Tournament Go is a different game from the online blitz most people practice, and players who don't prepare for the difference lose to it. The clock is slower, which sounds easier and isn't: you have time to overthink, then time runs low and you blunder in byo-yomi. You play several long games in a day, and stamina decides the last round. None of that is Go theory. It is your process under pressure.

A teacher prepares you for the event you are actually entering. You play practice games at the real time settings, then review where your reading or your nerves broke: you played your ten-second online speed in a sixty-minute game and missed the obvious move; you fell apart the moment byo-yomi started; you were exhausted by round four and stopped reading. Those are trainable.
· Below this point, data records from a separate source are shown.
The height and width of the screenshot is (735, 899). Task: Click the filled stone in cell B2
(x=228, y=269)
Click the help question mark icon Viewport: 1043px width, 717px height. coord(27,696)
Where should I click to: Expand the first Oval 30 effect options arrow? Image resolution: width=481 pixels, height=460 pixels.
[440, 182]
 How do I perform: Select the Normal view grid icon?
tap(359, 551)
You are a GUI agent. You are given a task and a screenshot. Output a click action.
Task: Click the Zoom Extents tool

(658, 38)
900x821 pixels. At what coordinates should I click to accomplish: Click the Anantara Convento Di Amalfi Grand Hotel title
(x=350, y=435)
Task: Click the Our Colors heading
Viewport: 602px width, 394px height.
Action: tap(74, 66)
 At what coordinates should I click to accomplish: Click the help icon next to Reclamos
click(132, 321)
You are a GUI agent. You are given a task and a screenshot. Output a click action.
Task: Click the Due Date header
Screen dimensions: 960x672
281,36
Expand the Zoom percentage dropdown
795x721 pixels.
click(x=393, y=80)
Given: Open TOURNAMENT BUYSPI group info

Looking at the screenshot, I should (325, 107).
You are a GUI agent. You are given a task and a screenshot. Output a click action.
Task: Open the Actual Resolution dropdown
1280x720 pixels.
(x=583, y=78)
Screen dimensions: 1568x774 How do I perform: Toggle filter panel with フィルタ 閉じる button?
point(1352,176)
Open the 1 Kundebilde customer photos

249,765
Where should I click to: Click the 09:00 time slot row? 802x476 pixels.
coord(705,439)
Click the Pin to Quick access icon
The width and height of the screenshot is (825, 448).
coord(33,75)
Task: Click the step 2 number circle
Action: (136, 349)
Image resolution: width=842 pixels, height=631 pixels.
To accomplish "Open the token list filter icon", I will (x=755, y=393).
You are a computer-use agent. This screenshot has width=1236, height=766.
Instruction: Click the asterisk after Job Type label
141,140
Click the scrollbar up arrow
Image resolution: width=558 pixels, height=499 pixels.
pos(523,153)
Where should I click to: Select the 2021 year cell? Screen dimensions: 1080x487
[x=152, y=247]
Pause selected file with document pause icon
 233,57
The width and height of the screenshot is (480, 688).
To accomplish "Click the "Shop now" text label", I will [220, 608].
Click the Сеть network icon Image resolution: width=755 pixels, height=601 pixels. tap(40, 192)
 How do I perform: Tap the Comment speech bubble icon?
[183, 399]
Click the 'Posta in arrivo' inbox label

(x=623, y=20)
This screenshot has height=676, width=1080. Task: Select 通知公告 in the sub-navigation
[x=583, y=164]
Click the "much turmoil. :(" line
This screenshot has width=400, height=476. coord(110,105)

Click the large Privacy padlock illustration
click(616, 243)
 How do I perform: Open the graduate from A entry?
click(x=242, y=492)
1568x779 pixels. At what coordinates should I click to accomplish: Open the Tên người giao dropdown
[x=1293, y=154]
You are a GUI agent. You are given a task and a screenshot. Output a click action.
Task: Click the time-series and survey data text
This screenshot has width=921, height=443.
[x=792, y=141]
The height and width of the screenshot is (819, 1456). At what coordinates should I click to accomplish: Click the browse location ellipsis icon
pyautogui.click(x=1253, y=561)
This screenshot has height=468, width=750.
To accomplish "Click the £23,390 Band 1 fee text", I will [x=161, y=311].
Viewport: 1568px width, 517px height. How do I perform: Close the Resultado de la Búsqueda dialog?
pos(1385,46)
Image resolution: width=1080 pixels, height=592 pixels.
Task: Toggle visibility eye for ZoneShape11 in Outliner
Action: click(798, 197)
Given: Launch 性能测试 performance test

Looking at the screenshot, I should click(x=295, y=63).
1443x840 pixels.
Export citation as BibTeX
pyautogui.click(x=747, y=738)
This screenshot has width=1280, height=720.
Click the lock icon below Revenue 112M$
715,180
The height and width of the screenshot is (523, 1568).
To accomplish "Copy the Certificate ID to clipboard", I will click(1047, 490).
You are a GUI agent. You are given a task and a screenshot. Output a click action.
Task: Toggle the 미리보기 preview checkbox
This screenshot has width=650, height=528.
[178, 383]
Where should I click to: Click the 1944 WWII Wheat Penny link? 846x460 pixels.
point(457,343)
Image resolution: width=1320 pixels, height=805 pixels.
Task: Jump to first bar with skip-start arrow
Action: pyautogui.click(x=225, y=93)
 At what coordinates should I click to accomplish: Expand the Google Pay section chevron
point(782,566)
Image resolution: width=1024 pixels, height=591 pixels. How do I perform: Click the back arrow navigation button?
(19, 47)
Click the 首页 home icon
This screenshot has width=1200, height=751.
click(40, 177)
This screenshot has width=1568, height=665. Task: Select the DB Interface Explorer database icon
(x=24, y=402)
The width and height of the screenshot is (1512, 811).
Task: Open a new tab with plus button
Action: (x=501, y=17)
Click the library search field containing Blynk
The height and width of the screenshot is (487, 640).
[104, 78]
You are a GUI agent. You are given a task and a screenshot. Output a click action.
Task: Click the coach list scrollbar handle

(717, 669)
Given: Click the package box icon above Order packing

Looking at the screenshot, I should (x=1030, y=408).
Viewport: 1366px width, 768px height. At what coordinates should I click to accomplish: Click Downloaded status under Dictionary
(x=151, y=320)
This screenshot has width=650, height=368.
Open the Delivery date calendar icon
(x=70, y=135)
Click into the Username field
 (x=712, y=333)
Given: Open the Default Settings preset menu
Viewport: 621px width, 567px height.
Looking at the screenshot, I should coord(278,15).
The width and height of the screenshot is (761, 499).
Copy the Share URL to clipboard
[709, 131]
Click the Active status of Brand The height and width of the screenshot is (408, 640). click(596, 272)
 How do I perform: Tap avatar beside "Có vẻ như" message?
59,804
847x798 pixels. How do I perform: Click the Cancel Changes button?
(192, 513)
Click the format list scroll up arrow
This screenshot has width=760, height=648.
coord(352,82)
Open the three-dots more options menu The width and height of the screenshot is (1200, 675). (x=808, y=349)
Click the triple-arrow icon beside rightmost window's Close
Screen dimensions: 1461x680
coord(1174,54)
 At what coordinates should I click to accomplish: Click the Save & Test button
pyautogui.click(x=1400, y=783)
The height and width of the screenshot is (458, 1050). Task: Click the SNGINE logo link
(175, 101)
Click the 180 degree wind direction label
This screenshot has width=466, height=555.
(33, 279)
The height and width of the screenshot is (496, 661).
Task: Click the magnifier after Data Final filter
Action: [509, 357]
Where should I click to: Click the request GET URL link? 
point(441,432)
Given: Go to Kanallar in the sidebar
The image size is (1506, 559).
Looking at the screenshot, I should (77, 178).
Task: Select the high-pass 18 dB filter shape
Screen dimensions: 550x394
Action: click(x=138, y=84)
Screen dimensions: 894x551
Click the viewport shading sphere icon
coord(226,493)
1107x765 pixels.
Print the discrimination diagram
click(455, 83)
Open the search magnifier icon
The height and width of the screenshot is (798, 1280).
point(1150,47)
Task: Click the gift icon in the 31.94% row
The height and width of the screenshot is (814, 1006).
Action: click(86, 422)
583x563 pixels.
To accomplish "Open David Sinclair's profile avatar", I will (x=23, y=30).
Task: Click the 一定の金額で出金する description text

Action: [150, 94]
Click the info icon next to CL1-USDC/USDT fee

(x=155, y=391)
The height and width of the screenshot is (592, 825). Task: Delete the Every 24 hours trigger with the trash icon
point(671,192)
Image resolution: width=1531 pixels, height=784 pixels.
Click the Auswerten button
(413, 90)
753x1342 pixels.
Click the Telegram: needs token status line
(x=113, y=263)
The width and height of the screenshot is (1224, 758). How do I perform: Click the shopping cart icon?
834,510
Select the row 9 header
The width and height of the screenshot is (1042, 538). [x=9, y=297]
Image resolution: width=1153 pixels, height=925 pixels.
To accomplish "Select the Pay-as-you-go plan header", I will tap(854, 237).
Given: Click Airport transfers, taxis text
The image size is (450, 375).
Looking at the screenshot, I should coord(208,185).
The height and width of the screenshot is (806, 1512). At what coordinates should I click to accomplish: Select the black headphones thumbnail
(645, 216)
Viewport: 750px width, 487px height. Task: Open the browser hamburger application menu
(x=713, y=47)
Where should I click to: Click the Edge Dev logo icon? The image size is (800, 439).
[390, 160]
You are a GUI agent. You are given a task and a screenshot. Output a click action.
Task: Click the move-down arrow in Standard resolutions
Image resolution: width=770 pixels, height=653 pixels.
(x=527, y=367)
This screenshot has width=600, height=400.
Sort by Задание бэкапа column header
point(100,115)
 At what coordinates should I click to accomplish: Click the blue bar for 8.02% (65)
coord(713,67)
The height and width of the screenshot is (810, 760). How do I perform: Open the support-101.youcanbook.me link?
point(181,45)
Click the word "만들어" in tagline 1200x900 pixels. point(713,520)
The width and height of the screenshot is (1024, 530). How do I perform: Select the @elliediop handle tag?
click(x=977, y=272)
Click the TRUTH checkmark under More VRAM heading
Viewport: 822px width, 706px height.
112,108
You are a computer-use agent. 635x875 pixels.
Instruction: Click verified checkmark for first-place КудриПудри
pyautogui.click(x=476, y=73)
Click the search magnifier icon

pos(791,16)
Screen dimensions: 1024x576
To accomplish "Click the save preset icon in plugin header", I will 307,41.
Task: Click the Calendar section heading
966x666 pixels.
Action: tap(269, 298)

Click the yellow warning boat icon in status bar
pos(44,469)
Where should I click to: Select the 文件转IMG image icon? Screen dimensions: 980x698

Preparing for the US Go Congress

A week of play run by the AGA each summer, with a strong and friendly field and many side events. Prep leans on pacing longer main-tournament games and surviving a packed daily schedule.

Preparing for the European Go Congress

The largest Go event in the world, running two-plus weeks. The main tournament is a marathon, so pacing and stamina matter as much as raw strength — the player who is still reading clearly in the second week gains real ground.

Preparing for the World Amateur Go Championship

National-representative play at a high level, with slow time and real pressure. Reading discipline and steady nerves decide more games here than any opening you could cram.

Common questions

What if my event isn't listed here?

The same preparation applies to any over-the-board tournament: practice games at the real time settings, then review where your play breaks down under the clock.

When should I start preparing?

A few weeks out is usually enough — long enough to play practice games at tournament settings and fix what they reveal, without burning out before the event.